>> START RAW DATA

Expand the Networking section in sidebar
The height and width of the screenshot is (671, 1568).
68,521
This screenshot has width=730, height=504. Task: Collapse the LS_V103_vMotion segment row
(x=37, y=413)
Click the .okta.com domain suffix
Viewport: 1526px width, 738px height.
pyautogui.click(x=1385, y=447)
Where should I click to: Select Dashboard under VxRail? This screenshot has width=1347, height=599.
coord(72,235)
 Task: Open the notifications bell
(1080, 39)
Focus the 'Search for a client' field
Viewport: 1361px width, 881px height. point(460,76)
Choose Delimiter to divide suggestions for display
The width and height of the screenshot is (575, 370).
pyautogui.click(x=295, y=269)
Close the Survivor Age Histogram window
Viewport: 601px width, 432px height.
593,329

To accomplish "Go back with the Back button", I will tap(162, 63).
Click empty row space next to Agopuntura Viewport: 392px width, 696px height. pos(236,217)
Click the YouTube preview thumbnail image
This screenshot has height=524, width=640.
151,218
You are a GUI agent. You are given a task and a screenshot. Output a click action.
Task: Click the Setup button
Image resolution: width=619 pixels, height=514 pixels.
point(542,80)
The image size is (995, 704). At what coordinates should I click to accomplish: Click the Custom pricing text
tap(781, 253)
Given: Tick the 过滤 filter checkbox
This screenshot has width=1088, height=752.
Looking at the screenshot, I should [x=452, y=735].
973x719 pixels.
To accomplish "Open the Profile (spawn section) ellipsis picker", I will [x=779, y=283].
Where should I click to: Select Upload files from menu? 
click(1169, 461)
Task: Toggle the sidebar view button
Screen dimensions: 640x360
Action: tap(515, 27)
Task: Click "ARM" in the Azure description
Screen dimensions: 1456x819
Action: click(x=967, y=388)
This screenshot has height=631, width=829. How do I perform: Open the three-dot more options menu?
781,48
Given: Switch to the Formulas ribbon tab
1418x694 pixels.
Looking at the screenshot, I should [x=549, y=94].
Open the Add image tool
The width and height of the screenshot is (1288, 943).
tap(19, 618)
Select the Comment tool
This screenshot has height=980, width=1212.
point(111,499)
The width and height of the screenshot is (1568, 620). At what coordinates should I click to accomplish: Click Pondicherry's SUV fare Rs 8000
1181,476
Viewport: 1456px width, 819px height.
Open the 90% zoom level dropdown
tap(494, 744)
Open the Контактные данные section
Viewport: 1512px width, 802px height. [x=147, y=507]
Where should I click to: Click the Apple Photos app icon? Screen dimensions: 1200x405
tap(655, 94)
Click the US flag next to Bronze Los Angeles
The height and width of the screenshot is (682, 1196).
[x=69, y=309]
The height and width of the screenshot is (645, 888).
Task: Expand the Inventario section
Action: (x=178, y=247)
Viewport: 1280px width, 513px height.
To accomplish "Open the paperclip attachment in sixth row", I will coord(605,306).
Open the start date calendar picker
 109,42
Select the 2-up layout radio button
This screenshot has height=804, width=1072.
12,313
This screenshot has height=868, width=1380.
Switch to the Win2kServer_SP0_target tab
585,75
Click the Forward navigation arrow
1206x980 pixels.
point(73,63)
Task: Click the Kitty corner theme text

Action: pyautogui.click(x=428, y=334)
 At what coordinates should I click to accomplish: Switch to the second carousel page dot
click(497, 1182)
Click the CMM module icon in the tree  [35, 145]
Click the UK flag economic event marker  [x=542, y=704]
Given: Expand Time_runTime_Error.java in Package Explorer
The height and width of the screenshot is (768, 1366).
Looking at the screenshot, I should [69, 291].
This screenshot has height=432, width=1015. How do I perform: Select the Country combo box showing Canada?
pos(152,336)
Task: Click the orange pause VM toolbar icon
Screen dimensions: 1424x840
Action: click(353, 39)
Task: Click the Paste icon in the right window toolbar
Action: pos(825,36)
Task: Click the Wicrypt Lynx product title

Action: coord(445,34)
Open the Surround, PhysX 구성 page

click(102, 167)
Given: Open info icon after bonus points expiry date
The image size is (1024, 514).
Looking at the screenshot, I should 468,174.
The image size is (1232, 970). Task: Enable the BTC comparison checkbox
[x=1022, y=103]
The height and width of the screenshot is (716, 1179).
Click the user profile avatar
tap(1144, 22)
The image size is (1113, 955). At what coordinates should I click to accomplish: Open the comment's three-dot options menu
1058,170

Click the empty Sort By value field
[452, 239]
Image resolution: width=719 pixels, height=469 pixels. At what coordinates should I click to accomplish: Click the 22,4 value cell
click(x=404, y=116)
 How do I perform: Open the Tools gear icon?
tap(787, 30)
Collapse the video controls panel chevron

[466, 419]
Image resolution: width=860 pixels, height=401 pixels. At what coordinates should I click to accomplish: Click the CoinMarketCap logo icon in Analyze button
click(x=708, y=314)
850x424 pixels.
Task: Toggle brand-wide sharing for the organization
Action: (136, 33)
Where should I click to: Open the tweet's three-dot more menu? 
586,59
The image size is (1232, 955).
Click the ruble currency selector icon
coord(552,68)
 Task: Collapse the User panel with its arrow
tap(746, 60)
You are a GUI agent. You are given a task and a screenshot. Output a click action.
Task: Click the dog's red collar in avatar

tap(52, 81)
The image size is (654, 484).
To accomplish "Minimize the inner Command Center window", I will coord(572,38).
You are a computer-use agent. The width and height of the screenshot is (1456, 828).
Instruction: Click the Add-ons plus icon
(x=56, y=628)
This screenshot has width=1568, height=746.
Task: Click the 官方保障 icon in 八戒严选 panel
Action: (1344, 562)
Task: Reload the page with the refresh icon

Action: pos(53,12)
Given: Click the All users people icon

>> END RAW DATA

» **WHAT YOU HAVE TO DO**:
Rewrite the lines above as a numbered list, skipping any blank ones.

» **RIGHT ANSWER**:
1. Expand the Networking section in sidebar
2. The height and width of the screenshot is (671, 1568).
3. 68,521
4. This screenshot has width=730, height=504. Task: Collapse the LS_V103_vMotion segment row
5. (x=37, y=413)
6. Click the .okta.com domain suffix
7. Viewport: 1526px width, 738px height.
8. pyautogui.click(x=1385, y=447)
9. Where should I click to: Select Dashboard under VxRail? This screenshot has width=1347, height=599.
10. coord(72,235)
11.  Task: Open the notifications bell
12. (1080, 39)
13. Focus the 'Search for a client' field
14. Viewport: 1361px width, 881px height. point(460,76)
15. Choose Delimiter to divide suggestions for display
16. The width and height of the screenshot is (575, 370).
17. pyautogui.click(x=295, y=269)
18. Close the Survivor Age Histogram window
19. Viewport: 601px width, 432px height.
20. 593,329
21. To accomplish "Go back with the Back button", I will tap(162, 63).
22. Click empty row space next to Agopuntura Viewport: 392px width, 696px height. pos(236,217)
23. Click the YouTube preview thumbnail image
24. This screenshot has height=524, width=640.
25. 151,218
26. You are a GUI agent. You are given a task and a screenshot. Output a click action.
27. Task: Click the Setup button
28. Image resolution: width=619 pixels, height=514 pixels.
29. point(542,80)
30. The image size is (995, 704). At what coordinates should I click to accomplish: Click the Custom pricing text
31. tap(781, 253)
32. Given: Tick the 过滤 filter checkbox
33. This screenshot has width=1088, height=752.
34. Looking at the screenshot, I should [x=452, y=735].
35. 973x719 pixels.
36. To accomplish "Open the Profile (spawn section) ellipsis picker", I will [x=779, y=283].
37. Where should I click to: Select Upload files from menu? 
38. click(1169, 461)
39. Task: Toggle the sidebar view button
40. Screen dimensions: 640x360
41. Action: tap(515, 27)
42. Task: Click "ARM" in the Azure description
43. Screen dimensions: 1456x819
44. Action: click(x=967, y=388)
45. This screenshot has height=631, width=829. How do I perform: Open the three-dot more options menu?
46. 781,48
47. Given: Switch to the Formulas ribbon tab
48. 1418x694 pixels.
49. Looking at the screenshot, I should [x=549, y=94].
50. Open the Add image tool
51. The width and height of the screenshot is (1288, 943).
52. tap(19, 618)
53. Select the Comment tool
54. This screenshot has height=980, width=1212.
55. point(111,499)
56. The width and height of the screenshot is (1568, 620). At what coordinates should I click to accomplish: Click Pondicherry's SUV fare Rs 8000
57. 1181,476
58. Viewport: 1456px width, 819px height.
59. Open the 90% zoom level dropdown
60. tap(494, 744)
61. Open the Контактные данные section
62. Viewport: 1512px width, 802px height. [x=147, y=507]
63. Where should I click to: Click the Apple Photos app icon? Screen dimensions: 1200x405
64. tap(655, 94)
65. Click the US flag next to Bronze Los Angeles
66. The height and width of the screenshot is (682, 1196).
67. [x=69, y=309]
68. The height and width of the screenshot is (645, 888).
69. Task: Expand the Inventario section
70. Action: (x=178, y=247)
71. Viewport: 1280px width, 513px height.
72. To accomplish "Open the paperclip attachment in sixth row", I will coord(605,306).
73. Open the start date calendar picker
74.  109,42
75. Select the 2-up layout radio button
76. This screenshot has height=804, width=1072.
77. 12,313
78. This screenshot has height=868, width=1380.
79. Switch to the Win2kServer_SP0_target tab
80. 585,75
81. Click the Forward navigation arrow
82. 1206x980 pixels.
83. point(73,63)
84. Task: Click the Kitty corner theme text
85. Action: pyautogui.click(x=428, y=334)
86.  At what coordinates should I click to accomplish: Switch to the second carousel page dot
87. click(497, 1182)
88. Click the CMM module icon in the tree  [35, 145]
89. Click the UK flag economic event marker  [x=542, y=704]
90. Given: Expand Time_runTime_Error.java in Package Explorer
91. The height and width of the screenshot is (768, 1366).
92. Looking at the screenshot, I should [69, 291].
93. This screenshot has height=432, width=1015. How do I perform: Select the Country combo box showing Canada?
94. pos(152,336)
95. Task: Click the orange pause VM toolbar icon
96. Screen dimensions: 1424x840
97. Action: click(353, 39)
98. Task: Click the Paste icon in the right window toolbar
99. Action: pos(825,36)
100. Task: Click the Wicrypt Lynx product title
101. Action: coord(445,34)
102. Open the Surround, PhysX 구성 page
103. click(102, 167)
104. Given: Open info icon after bonus points expiry date
105. The image size is (1024, 514).
106. Looking at the screenshot, I should 468,174.
107. The image size is (1232, 970). Task: Enable the BTC comparison checkbox
108. [x=1022, y=103]
109. The height and width of the screenshot is (716, 1179).
110. Click the user profile avatar
111. tap(1144, 22)
112. The image size is (1113, 955). At what coordinates should I click to accomplish: Open the comment's three-dot options menu
113. 1058,170
114. Click the empty Sort By value field
115. [452, 239]
116. Image resolution: width=719 pixels, height=469 pixels. At what coordinates should I click to accomplish: Click the 22,4 value cell
117. click(x=404, y=116)
118.  How do I perform: Open the Tools gear icon?
119. tap(787, 30)
120. Collapse the video controls panel chevron
121. [466, 419]
122. Image resolution: width=860 pixels, height=401 pixels. At what coordinates should I click to accomplish: Click the CoinMarketCap logo icon in Analyze button
123. click(x=708, y=314)
124. 850x424 pixels.
125. Task: Toggle brand-wide sharing for the organization
126. Action: (136, 33)
127. Where should I click to: Open the tweet's three-dot more menu? 
128. 586,59
129. The image size is (1232, 955).
130. Click the ruble currency selector icon
131. coord(552,68)
132.  Task: Collapse the User panel with its arrow
133. tap(746, 60)
134. You are a GUI agent. You are given a task and a screenshot. Output a click action.
135. Task: Click the dog's red collar in avatar
136. tap(52, 81)
137. The image size is (654, 484).
138. To accomplish "Minimize the inner Command Center window", I will coord(572,38).
139. You are a computer-use agent. The width and height of the screenshot is (1456, 828).
140. Instruction: Click the Add-ons plus icon
141. (x=56, y=628)
142. This screenshot has width=1568, height=746.
143. Task: Click the 官方保障 icon in 八戒严选 panel
144. Action: (1344, 562)
145. Task: Reload the page with the refresh icon
146. Action: pos(53,12)
147. Given: Click the All users people icon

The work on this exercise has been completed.